What the task requires => Using the records below, repeat exactly the lines from the one holding "Task: Click the add preset plus button" through the one holding "Given: Open the USD currency dropdown", both ends included, and no others.

Available records =>
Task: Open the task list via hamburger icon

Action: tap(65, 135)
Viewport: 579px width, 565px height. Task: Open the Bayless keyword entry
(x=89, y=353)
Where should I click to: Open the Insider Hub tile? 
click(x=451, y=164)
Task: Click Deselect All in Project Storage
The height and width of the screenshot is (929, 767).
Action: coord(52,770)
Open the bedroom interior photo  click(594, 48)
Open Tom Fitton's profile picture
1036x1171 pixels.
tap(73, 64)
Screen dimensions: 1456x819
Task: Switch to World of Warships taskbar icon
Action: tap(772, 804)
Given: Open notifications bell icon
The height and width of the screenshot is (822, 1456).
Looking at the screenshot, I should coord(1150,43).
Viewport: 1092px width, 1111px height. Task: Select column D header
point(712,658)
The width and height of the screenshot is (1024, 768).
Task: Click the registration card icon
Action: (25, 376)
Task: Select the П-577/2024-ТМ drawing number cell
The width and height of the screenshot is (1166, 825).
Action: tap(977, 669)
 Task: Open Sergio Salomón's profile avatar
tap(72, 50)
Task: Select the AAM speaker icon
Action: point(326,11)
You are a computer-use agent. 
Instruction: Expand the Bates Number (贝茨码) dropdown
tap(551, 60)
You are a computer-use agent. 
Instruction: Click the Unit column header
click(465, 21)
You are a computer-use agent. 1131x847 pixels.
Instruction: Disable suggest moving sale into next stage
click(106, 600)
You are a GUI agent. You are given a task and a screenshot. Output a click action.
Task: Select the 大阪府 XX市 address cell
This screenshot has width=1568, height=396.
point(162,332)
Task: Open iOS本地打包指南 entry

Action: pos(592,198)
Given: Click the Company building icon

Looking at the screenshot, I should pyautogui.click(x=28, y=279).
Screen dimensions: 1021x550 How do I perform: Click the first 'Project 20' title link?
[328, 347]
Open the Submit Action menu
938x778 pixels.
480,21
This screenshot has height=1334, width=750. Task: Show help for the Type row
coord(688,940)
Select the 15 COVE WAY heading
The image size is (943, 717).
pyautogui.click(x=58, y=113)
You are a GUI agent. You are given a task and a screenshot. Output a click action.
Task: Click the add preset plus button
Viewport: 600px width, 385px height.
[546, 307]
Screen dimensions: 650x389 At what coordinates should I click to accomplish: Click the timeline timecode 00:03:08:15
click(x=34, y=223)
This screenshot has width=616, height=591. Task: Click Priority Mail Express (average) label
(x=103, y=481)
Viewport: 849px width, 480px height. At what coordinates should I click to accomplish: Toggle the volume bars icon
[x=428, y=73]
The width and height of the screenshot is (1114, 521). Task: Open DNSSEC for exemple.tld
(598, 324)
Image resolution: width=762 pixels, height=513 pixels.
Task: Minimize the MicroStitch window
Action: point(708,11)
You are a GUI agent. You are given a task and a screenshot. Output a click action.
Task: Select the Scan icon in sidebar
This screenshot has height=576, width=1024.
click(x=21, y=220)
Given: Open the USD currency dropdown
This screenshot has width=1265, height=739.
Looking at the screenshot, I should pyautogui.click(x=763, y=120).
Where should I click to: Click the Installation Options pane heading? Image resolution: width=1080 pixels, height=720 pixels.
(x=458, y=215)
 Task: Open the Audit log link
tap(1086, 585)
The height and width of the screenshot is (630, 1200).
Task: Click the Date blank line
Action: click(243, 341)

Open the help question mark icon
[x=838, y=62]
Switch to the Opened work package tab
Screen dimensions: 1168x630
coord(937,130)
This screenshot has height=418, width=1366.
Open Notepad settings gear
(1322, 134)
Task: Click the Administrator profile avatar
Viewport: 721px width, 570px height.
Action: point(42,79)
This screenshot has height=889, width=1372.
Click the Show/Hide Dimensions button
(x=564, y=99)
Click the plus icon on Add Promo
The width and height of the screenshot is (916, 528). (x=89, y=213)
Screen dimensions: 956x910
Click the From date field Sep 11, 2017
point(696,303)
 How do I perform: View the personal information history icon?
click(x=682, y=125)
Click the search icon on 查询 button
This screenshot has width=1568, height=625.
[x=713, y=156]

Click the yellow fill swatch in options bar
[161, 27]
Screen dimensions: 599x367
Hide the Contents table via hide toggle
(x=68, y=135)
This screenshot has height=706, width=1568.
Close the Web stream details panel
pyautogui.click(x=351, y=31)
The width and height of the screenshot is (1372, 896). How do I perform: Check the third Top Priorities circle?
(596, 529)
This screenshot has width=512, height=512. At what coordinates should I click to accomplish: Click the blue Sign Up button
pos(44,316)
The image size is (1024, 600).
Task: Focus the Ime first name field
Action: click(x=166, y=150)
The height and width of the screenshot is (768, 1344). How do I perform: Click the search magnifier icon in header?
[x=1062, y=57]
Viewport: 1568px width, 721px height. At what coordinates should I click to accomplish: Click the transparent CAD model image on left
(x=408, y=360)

The completed task =>
Task: Click the add preset plus button
Viewport: 600px width, 385px height.
[546, 307]
Screen dimensions: 650x389 At what coordinates should I click to accomplish: Click the timeline timecode 00:03:08:15
click(x=34, y=223)
This screenshot has width=616, height=591. Task: Click Priority Mail Express (average) label
(x=103, y=481)
Viewport: 849px width, 480px height. At what coordinates should I click to accomplish: Toggle the volume bars icon
[x=428, y=73]
The width and height of the screenshot is (1114, 521). Task: Open DNSSEC for exemple.tld
(598, 324)
Image resolution: width=762 pixels, height=513 pixels.
Task: Minimize the MicroStitch window
Action: point(708,11)
You are a GUI agent. You are given a task and a screenshot. Output a click action.
Task: Select the Scan icon in sidebar
This screenshot has height=576, width=1024.
click(x=21, y=220)
Given: Open the USD currency dropdown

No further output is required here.